AIM OF THE TASK
Go through the listing and write out each line exactly.

*** GIVEN RECORDS Section Begins ***

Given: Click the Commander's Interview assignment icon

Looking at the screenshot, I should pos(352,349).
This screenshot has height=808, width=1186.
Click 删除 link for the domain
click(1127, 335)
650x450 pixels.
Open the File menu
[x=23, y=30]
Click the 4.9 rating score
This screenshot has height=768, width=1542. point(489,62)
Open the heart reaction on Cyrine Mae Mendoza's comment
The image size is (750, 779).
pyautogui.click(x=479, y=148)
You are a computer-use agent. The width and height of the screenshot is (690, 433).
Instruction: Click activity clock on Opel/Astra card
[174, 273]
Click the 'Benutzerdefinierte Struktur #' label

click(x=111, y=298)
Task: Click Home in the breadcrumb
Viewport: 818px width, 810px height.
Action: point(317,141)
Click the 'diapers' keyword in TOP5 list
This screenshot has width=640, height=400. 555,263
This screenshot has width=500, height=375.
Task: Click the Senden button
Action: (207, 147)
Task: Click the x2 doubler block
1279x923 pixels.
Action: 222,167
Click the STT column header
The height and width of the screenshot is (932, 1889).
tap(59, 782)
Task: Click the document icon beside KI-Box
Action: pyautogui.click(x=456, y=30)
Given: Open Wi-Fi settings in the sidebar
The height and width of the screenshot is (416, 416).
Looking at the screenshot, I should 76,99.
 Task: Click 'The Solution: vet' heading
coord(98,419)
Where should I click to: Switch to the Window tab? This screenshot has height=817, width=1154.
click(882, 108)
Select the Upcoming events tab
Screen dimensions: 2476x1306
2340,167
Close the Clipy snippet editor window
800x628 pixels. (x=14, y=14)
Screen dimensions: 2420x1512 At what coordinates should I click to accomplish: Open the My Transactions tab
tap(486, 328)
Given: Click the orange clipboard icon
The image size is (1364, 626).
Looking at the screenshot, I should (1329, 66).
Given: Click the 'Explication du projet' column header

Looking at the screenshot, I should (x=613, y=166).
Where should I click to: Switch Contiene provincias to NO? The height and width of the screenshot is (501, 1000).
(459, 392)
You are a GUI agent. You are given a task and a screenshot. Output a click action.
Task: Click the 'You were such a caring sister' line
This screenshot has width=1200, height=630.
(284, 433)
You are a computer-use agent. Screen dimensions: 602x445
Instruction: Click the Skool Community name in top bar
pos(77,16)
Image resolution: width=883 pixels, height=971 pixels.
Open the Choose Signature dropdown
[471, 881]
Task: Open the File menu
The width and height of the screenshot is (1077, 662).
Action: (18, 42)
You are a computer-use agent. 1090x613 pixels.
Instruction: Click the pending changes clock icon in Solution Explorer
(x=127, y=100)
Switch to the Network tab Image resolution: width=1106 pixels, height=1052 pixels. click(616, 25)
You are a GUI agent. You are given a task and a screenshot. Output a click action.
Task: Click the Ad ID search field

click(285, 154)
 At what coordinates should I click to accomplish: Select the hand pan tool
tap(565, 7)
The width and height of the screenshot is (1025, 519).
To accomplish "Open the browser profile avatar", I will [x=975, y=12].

*** GIVEN RECORDS Section Ends ***

EXERCISE RESULT
Given: Click the Commander's Interview assignment icon

Looking at the screenshot, I should pos(352,349).
This screenshot has height=808, width=1186.
Click 删除 link for the domain
click(1127, 335)
650x450 pixels.
Open the File menu
[x=23, y=30]
Click the 4.9 rating score
This screenshot has height=768, width=1542. point(489,62)
Open the heart reaction on Cyrine Mae Mendoza's comment
The image size is (750, 779).
pyautogui.click(x=479, y=148)
You are a computer-use agent. The width and height of the screenshot is (690, 433).
Instruction: Click activity clock on Opel/Astra card
[174, 273]
Click the 'Benutzerdefinierte Struktur #' label

click(x=111, y=298)
Task: Click Home in the breadcrumb
Viewport: 818px width, 810px height.
Action: point(317,141)
Click the 'diapers' keyword in TOP5 list
This screenshot has width=640, height=400. 555,263
This screenshot has width=500, height=375.
Task: Click the Senden button
Action: (207, 147)
Task: Click the x2 doubler block
1279x923 pixels.
Action: 222,167
Click the STT column header
The height and width of the screenshot is (932, 1889).
tap(59, 782)
Task: Click the document icon beside KI-Box
Action: pyautogui.click(x=456, y=30)
Given: Open Wi-Fi settings in the sidebar
The height and width of the screenshot is (416, 416).
Looking at the screenshot, I should 76,99.
 Task: Click 'The Solution: vet' heading
coord(98,419)
Where should I click to: Switch to the Window tab? This screenshot has height=817, width=1154.
click(882, 108)
Select the Upcoming events tab
Screen dimensions: 2476x1306
2340,167
Close the Clipy snippet editor window
800x628 pixels. (x=14, y=14)
Screen dimensions: 2420x1512 At what coordinates should I click to accomplish: Open the My Transactions tab
tap(486, 328)
Given: Click the orange clipboard icon
The image size is (1364, 626).
Looking at the screenshot, I should (1329, 66).
Given: Click the 'Explication du projet' column header

Looking at the screenshot, I should (x=613, y=166).
Where should I click to: Switch Contiene provincias to NO? The height and width of the screenshot is (501, 1000).
(459, 392)
You are a GUI agent. You are given a task and a screenshot. Output a click action.
Task: Click the 'You were such a caring sister' line
This screenshot has width=1200, height=630.
(284, 433)
You are a computer-use agent. Screen dimensions: 602x445
Instruction: Click the Skool Community name in top bar
pos(77,16)
Image resolution: width=883 pixels, height=971 pixels.
Open the Choose Signature dropdown
[471, 881]
Task: Open the File menu
The width and height of the screenshot is (1077, 662).
Action: (18, 42)
You are a computer-use agent. 1090x613 pixels.
Instruction: Click the pending changes clock icon in Solution Explorer
(x=127, y=100)
Switch to the Network tab Image resolution: width=1106 pixels, height=1052 pixels. click(616, 25)
You are a GUI agent. You are given a task and a screenshot. Output a click action.
Task: Click the Ad ID search field

click(285, 154)
 At what coordinates should I click to accomplish: Select the hand pan tool
tap(565, 7)
The width and height of the screenshot is (1025, 519).
To accomplish "Open the browser profile avatar", I will [x=975, y=12].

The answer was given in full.